- Document text:
◇ ◇ ◇ ◇
The first round of talks between cruise line officials and Yakutat leaders did not kill a passenger tax on the city's books since January or solve environmental concerns.
However, the cruise lines tentatively agreed to fund a seal study and find ways around using Yakutat's medical staff, according to a cruise ship representative. Tribal and civic leaders plan to resume talks with cruise reps next month.
Four cruise line representatives went to Yakutat this month hoping to convince the town to rescind the $1.50 passenger fee adopted by its assembly two months ago. The city approved the fee, even though most cruise passengers never step foot in Yakutat, saying sick passengers from ships traveling through borough waters have taken a toll on city medical services.
Tribal leaders also worried the ships were hurting subsistence animals in nearby Disenchantment Bay, a prime birthing area for seals and a popular destination for cruise ships angling for a view of the Hubbard Glacier. The tribe said the ships move too close to seals and pups, forcing the animals to abandon the safety of the ice floes.
The cruise reps met separately with tribal and city leaders, said Acting City Manager Paul Wescott, noting the city meeting was brief because cruise officials spent most of the day with the Yakutat Tlingit Tribe. The Assembly has not decided whether to rescind the tax, Wescott said.
"There was no real resolution," he said.
Tribal leaders and cruise officials talked mostly about environmental concerns at the March 13 meeting, said tribe president Bert Adams Sr., adding the tribe is leaving the head tax issue to the city.
Adams said the cruise lines did not agree to stay a certain distance from the glacier a major point of contention between the two sides. The tribe recognizes a
demarcation line across Disenchantment Bay roughly four miles away from Hubbard Glacier, and it does not want the ships to cross it during seal-pupping season. The ships cut through the icebergs beyond the line, forcing mothers and pups to leave the ice floes and separate, Adams said.
However, cruise executive John Hansen said the tribal boundary is too distant from the glacier so far away, passengers would not be able to see it. The industry would rather avoid the ice floes than observe the line, said Hansen, who attended the meeting. He suggested the industry fund a study to determine the best distance between ships and seals on ice.
◇ ◇ ◇ ◇
- What is being asked: Reproduce word for word the passage of the Yakutat cruise tax article starting with "However, the cruise" and going on through "city medical services.".

Stored data entries:
◇ ◇ ◇ ◇
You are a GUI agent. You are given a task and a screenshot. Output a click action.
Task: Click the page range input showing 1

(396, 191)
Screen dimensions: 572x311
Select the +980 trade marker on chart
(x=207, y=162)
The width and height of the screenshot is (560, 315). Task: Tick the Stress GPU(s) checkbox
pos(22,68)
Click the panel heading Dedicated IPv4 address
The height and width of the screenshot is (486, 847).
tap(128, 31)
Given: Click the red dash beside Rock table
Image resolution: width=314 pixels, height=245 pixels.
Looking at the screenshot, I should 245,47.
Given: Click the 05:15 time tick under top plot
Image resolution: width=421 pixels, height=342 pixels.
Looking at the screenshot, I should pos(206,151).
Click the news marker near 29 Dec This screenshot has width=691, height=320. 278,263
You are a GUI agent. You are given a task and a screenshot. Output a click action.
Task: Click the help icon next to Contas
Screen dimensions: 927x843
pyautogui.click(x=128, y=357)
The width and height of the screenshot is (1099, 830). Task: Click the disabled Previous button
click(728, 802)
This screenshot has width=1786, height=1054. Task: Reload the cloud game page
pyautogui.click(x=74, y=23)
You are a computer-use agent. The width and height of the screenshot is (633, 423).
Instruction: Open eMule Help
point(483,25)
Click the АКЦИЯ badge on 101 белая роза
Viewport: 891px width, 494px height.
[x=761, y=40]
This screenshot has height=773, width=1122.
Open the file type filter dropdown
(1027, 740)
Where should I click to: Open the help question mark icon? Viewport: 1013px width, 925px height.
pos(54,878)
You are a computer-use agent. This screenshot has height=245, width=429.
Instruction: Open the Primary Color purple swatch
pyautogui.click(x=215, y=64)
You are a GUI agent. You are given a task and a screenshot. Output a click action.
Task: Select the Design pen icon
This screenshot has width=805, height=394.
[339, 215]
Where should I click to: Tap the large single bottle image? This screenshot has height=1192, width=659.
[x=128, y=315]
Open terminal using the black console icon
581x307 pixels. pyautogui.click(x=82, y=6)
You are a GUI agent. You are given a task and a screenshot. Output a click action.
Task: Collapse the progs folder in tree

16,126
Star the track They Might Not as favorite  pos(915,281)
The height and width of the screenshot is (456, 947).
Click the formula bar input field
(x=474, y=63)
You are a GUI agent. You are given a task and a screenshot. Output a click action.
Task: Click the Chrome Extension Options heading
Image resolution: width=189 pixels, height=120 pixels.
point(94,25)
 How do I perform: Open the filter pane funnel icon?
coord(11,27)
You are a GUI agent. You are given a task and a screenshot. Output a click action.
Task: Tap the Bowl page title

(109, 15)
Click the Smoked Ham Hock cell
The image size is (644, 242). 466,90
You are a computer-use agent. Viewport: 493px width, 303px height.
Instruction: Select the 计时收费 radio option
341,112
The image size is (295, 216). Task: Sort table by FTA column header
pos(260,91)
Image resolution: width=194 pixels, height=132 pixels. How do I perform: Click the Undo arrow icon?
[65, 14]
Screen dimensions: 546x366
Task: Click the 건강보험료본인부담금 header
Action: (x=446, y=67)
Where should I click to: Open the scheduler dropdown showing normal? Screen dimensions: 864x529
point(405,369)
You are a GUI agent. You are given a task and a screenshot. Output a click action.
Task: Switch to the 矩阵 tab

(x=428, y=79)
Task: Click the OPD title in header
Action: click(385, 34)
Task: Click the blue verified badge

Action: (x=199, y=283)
◇ ◇ ◇ ◇
- Reply to the task:
However, the cruise lines tentatively agreed to fund a seal study and find ways around using Yakutat's medical staff, according to a cruise ship representative. Tribal and civic leaders plan to resume talks with cruise reps next month.
Four cruise line representatives went to Yakutat this month hoping to convince the town to rescind the $1.50 passenger fee adopted by its assembly two months ago. The city approved the fee, even though most cruise passengers never step foot in Yakutat, saying sick passengers from ships traveling through borough waters have taken a toll on city medical services.